▼

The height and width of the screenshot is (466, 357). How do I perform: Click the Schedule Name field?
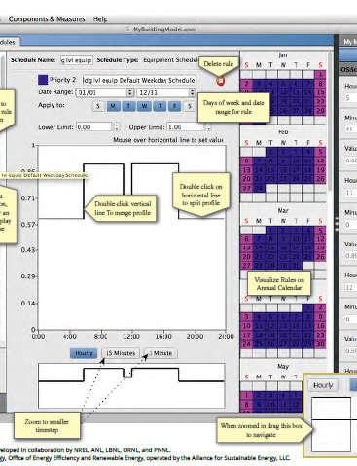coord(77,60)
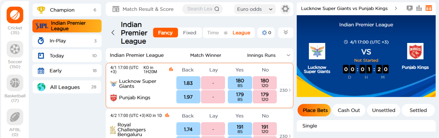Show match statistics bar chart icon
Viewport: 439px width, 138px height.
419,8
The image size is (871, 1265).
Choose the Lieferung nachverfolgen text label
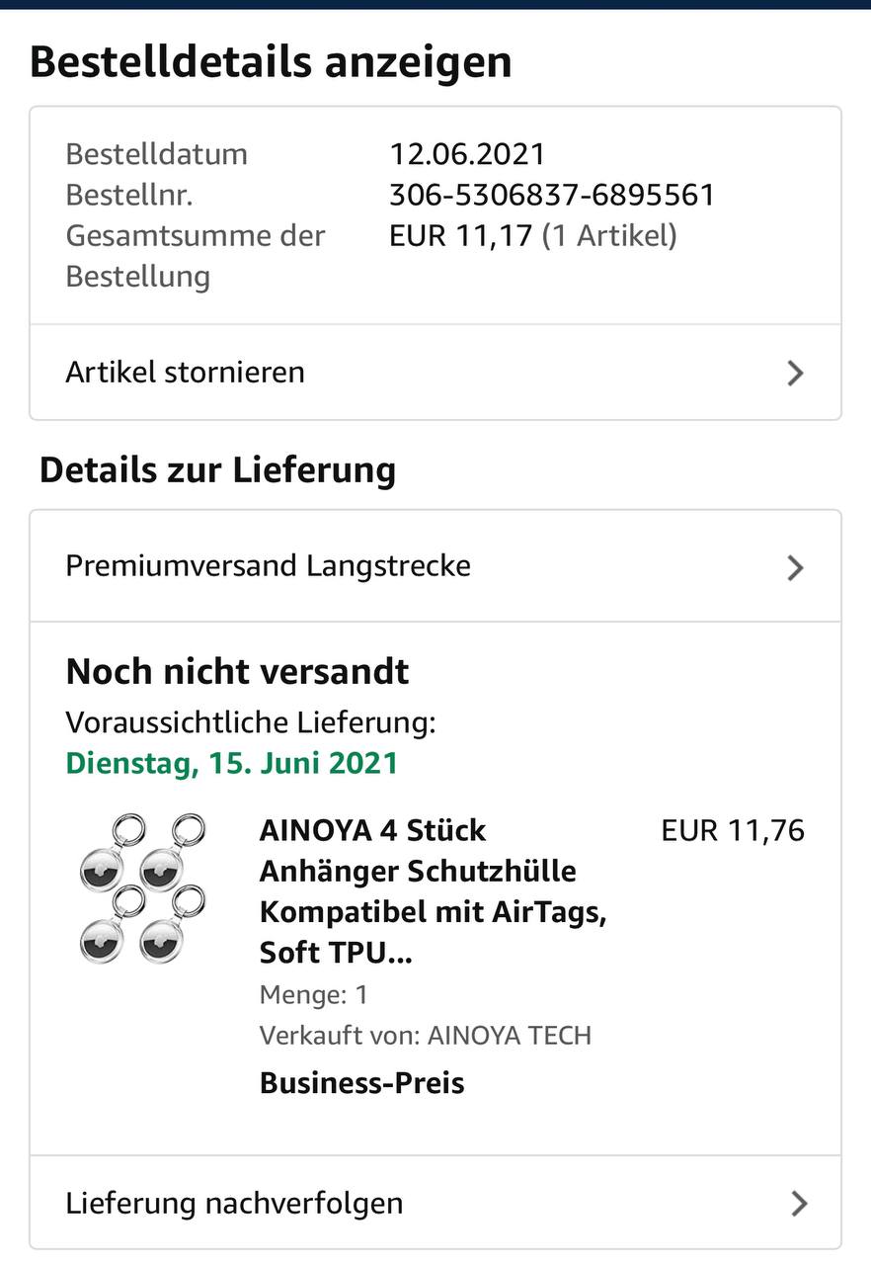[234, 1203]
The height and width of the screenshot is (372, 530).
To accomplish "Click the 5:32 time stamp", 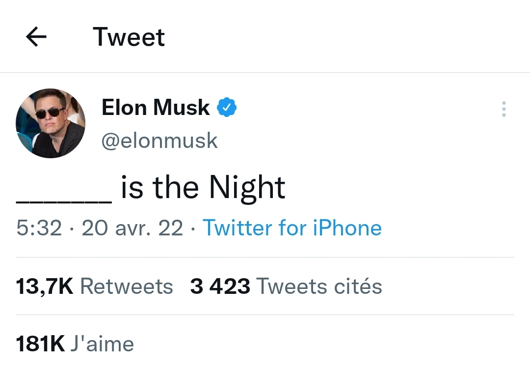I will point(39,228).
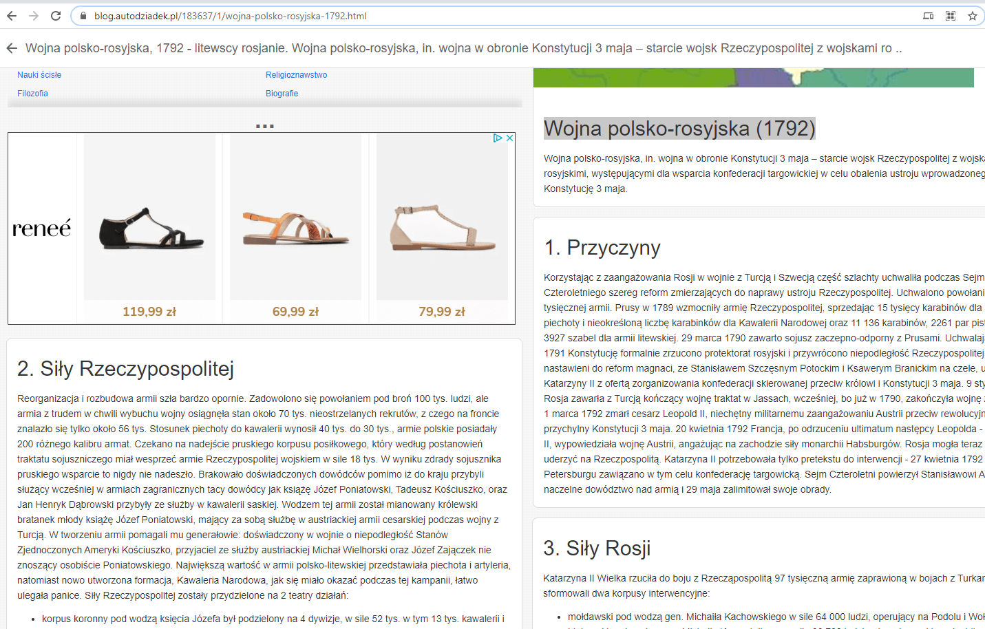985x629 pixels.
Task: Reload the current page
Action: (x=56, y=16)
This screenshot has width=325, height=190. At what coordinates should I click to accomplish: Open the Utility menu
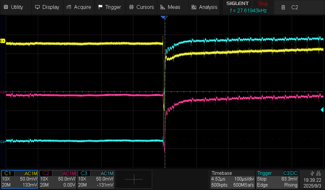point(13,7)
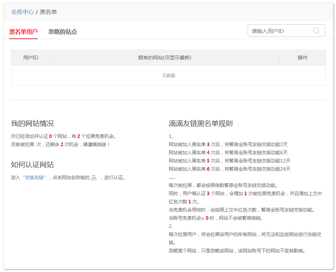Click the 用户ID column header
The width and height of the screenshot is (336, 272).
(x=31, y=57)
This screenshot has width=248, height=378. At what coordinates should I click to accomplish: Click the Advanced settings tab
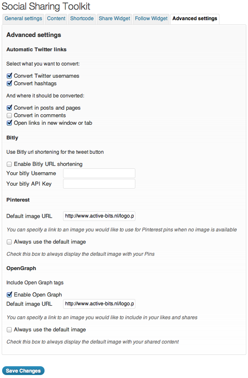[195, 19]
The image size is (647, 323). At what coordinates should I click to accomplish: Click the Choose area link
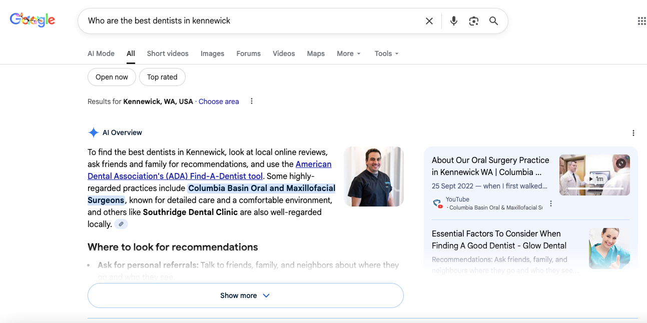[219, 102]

▲
▼

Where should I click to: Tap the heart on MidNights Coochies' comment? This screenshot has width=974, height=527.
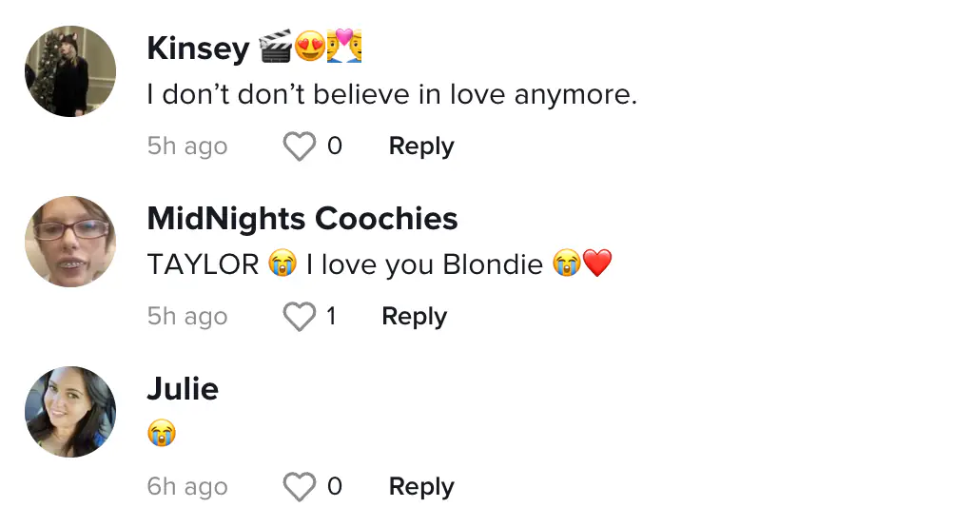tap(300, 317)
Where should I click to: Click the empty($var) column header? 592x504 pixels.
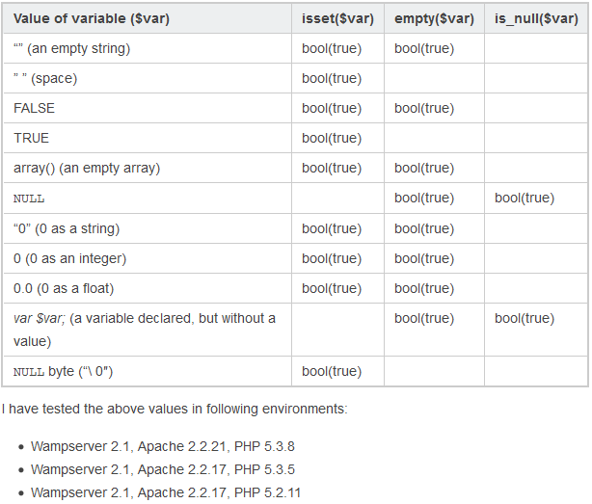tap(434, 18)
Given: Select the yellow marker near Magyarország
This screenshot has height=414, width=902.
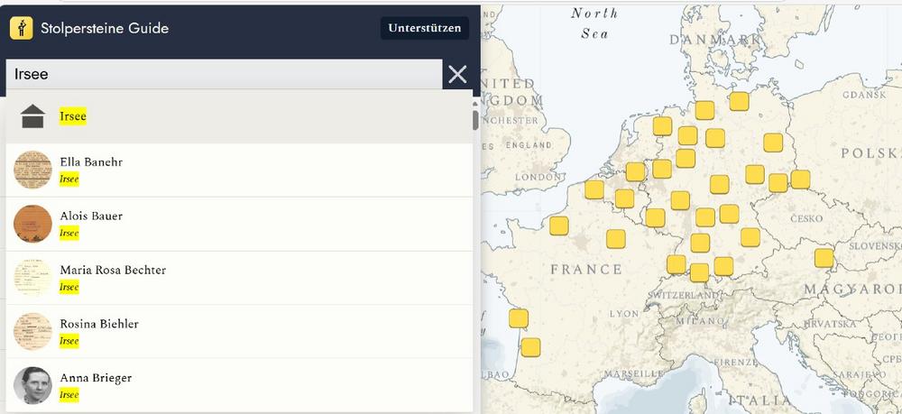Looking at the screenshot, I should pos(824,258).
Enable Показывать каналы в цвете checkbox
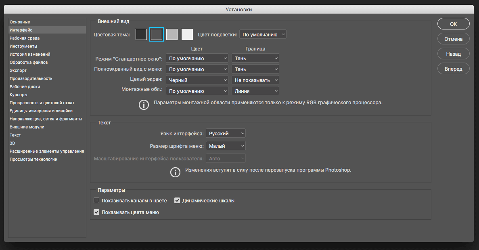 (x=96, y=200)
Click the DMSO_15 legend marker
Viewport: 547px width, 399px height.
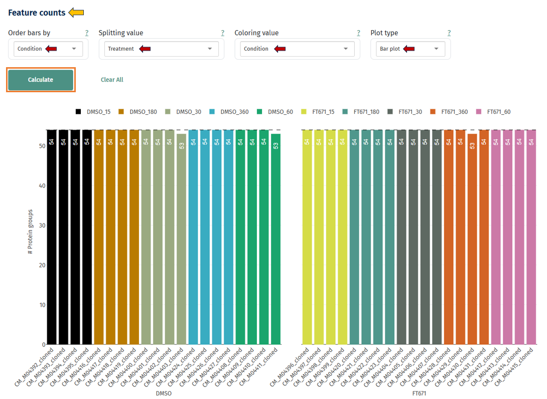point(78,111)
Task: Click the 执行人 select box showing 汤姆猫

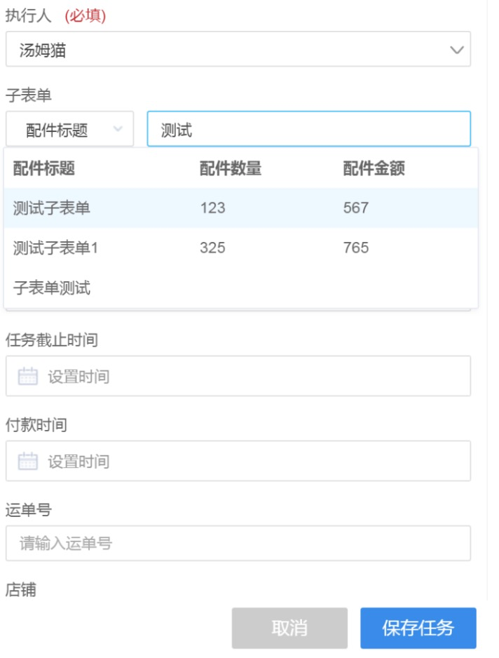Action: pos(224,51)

▲
▼

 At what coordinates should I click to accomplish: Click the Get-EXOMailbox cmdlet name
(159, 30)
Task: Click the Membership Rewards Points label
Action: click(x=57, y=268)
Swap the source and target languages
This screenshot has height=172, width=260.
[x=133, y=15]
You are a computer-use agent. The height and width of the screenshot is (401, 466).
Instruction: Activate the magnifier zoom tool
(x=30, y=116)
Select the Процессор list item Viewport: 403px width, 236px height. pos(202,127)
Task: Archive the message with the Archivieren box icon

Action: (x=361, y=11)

▲

[WHAT TO DO] Filter the data above, keeping only lines that include the string "marker".

[ANSWER TO THIS TASK]
Given: Select the yellow marker near Magyarország
Click the DMSO_15 legend marker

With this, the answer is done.